PASSAGE TO READ:
----
On 14th April 2026, something quietly significant happened in the Portal room at Trinity Business School. Over 150 leaders from Ireland's public sector, private sector and practitioner community came together for the inaugural Carbon & Nature Forum — a half-day event built around a single, urgent question: how do we mobilise the finance and ambition needed to drive carbon and nature projects at scale, within and beyond Ireland?


This wasn't a conference. There were no death-by-PowerPoint moments or diplomatic non-answers. It was the Climate Cocktail Club doing what it does best — curating the right people in the right room and asking them to be honest. The Forum was curated by BE IMPACTFUL, under the visionary leadership of Tom Popple — bringing 15 years of trusted advisory experience across the climate and nature impact financing world to bear in designing a programme that was equal parts insightful, truth-telling and provocative. A constructive provocateur by reputation, Tom has mobilised over €500m of new finance for climate, nature and community impact working with some of the world's largest organisations.


When asked the raised a hand if they are sat next to someone new 99% of the audience arms went up... that's the power of curating at the nexus.



None of this happens without the right partners in the right corner. A huge thank you to the Trinity Nature and Business Hub and especially Catherine Farrell for their generous support in hosting and backing the Forum — providing both the extraordinary setting and the institutional belief that this conversation needed to happen. To our partners Lifes2good Foundation, KPMG and Philip Lee — thank you for unlocking the resources that made the Forum possible. Your commitment signals exactly the kind of cross-sector ambition we were asking the room to step into. And to Vita — thank you for offsetting the climate impact of the event. It matters that we walk the talk. Finally, a huge thanks to the delivery heroes who make it happen - Louise French and Orlaith Delargy - magic is real, trust us.


The Carbon & Nature Forum exists because these organisations believed in it before it had a track record. We won't forget that — and we hope the room on 14th April justified the faith. See you in 2027 no doubt!...
----
TASK LIST:
1. Reproduce verbatim the part of the Carbon & Nature Forum write-up starting with "The Carbon &" and going on through "2027 no doubt!...".
2. Extend the Carbon & Nature Forum write-up with the passage that would follow its final sentence.
The listing that comes next has no connection to the Carbon & Nature Forum write-up.
----
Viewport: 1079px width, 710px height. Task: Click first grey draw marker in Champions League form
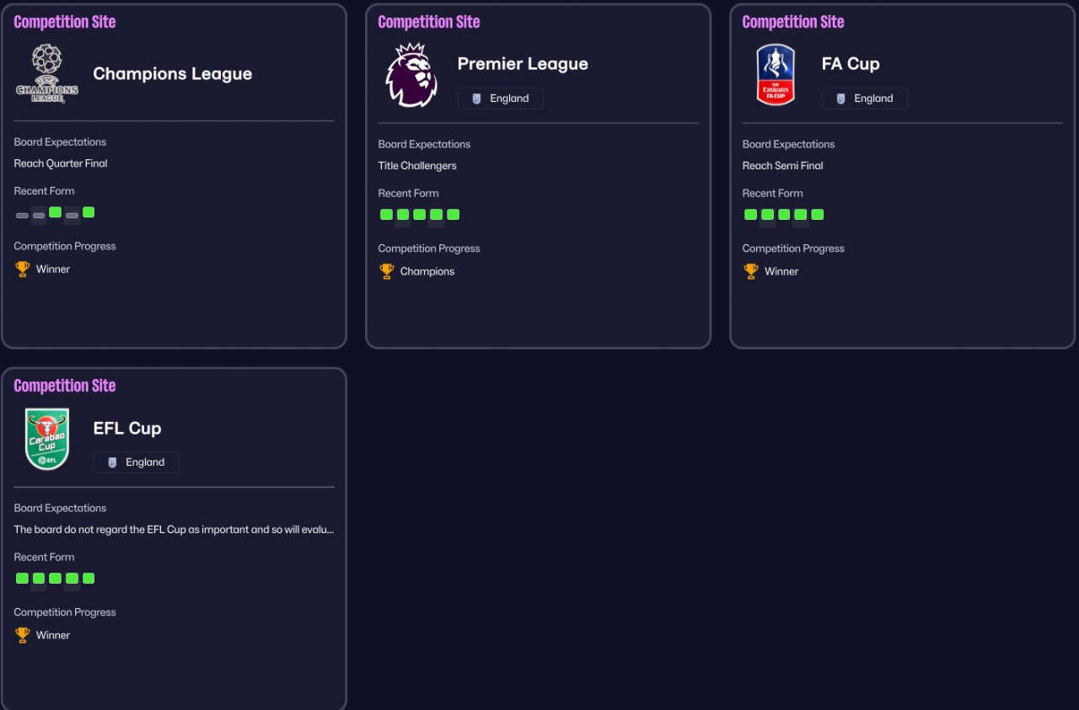coord(22,216)
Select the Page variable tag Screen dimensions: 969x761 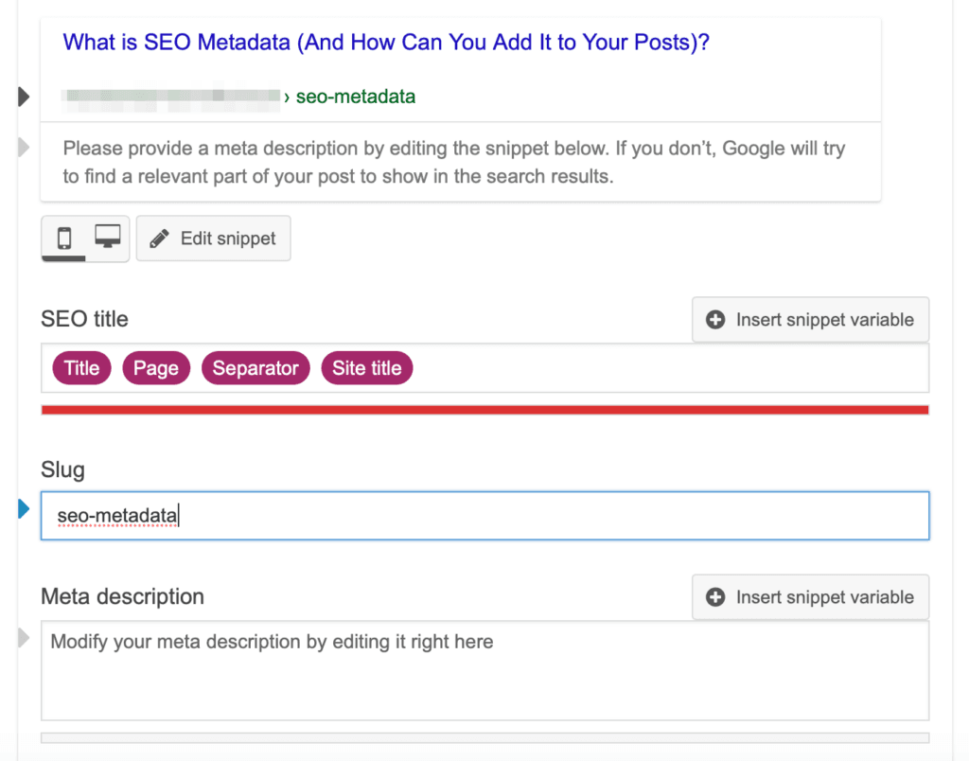tap(156, 368)
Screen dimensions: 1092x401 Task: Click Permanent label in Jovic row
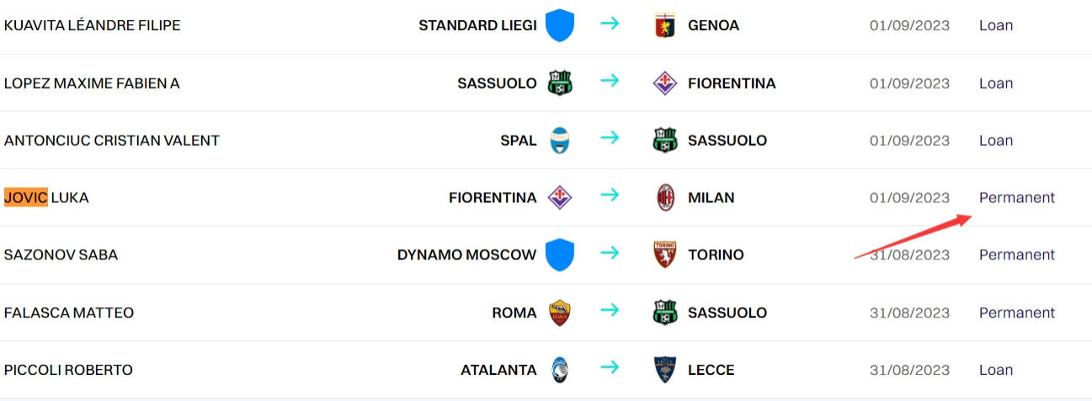pyautogui.click(x=1017, y=198)
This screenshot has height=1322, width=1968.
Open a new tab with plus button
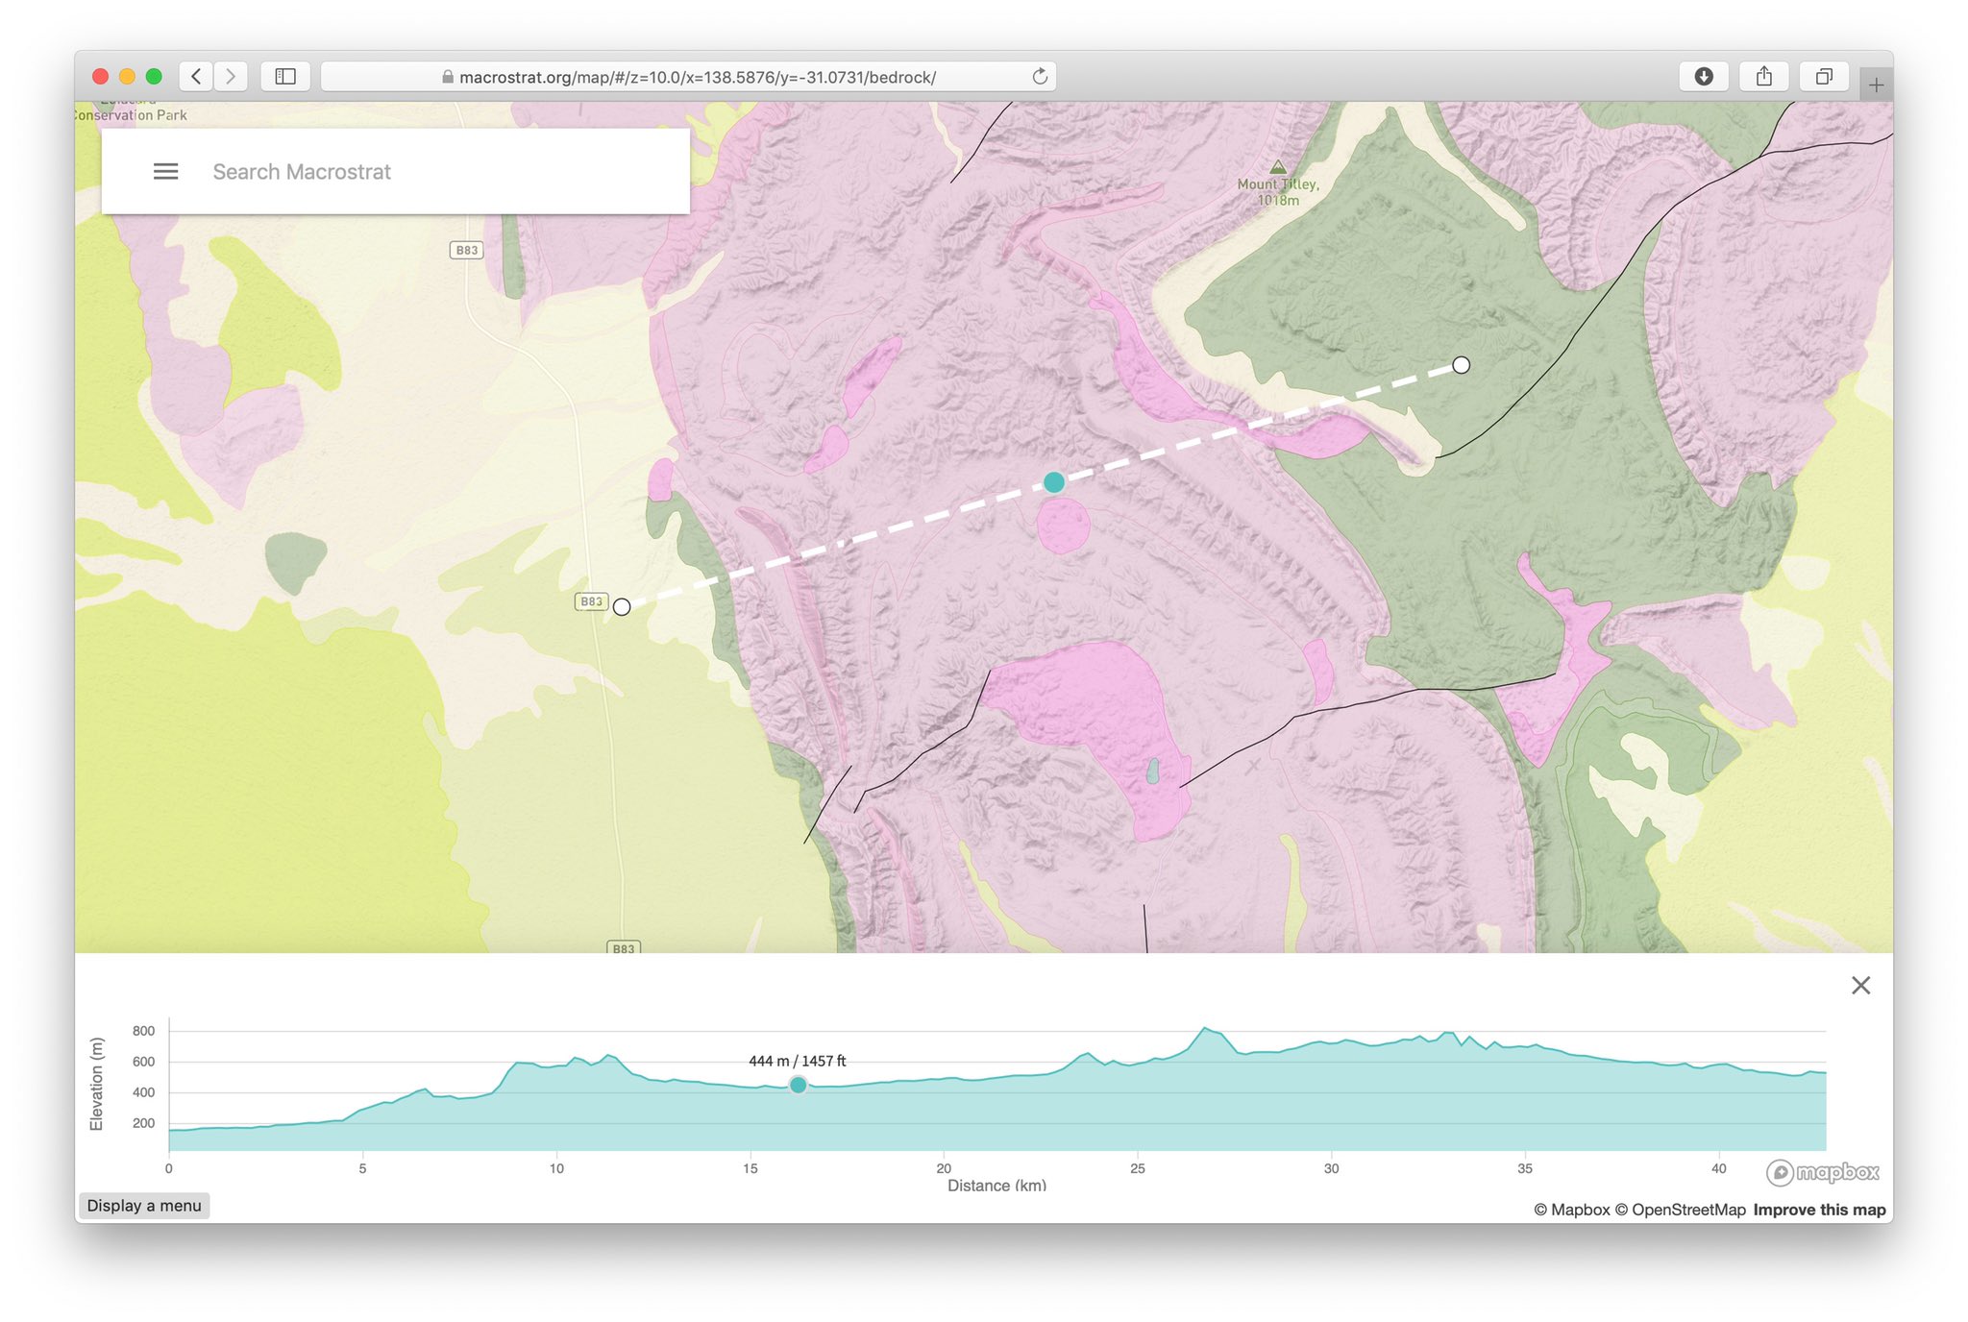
----
ANSWERS TO THE TASKS:
1.
The Carbon & Nature Forum exists because these organisations believed in it before it had a track record. We won't forget that — and we hope the room on 14th April justified the faith. See you in 2027 no doubt!...

2.
Change happens at the nexus of business, science, policy, activism and culture, not at the expense of one or more of them. This event showcased that when designed right coalitions can be created. Ireland has the opportunity for bold and radical leadership on carbon and nature at scale, it needs to be brave and humble. What a time to play a role in catalysing that ambition Tom Popple - CEO-Founder, BE IMPACTFUL/Climate Cocktail Club

Vegan bites from B Corp pioneers Tang greeted delegates on arrival — not a throwaway catering choice, but a deliberate statement. If we're asking the room to walk the talk on sustainability, the least we can do is lead by example. Tang, certified B Corp and proof that food businesses can do things differently, did exactly that. And then Jack McHugh started playing. A folk-singing, guitar-slinging songwriter with the rare ability to make a room of 150 professionals forget they were networking.


There's something about live music at an event like this that no icebreaker exercise or name-badge ritual can replicate. It does the work quietly — softening the room, dissolving the professional armour that people arrive in, making it easier to turn to a stranger and start a real conversation rather than a rehearsed one. The networking didn't feel like networking. It felt like people who cared about the same things finding each other. That's the point. That's always been the point with the Climate Cocktail Club.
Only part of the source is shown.